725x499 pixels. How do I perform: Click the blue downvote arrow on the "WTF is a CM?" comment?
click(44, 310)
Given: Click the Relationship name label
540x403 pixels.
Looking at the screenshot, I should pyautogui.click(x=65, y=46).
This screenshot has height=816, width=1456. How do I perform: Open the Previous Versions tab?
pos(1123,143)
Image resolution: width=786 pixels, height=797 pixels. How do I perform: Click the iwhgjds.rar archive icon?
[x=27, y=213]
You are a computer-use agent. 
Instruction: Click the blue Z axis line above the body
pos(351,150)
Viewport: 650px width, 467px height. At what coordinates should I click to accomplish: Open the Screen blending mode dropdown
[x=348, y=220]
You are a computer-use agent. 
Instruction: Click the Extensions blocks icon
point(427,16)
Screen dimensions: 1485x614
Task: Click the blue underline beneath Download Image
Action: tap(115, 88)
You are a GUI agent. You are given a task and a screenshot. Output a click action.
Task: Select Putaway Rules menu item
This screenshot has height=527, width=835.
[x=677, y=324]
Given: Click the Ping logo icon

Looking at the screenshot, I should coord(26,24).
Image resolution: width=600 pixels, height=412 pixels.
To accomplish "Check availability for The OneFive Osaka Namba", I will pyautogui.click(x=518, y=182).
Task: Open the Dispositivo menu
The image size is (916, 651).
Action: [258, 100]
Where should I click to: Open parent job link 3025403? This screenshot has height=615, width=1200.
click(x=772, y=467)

-------------------------

Work request
Lines above that have "menu": copy each of them.

Answer box
Task: Select Putaway Rules menu item
Task: Open the Dispositivo menu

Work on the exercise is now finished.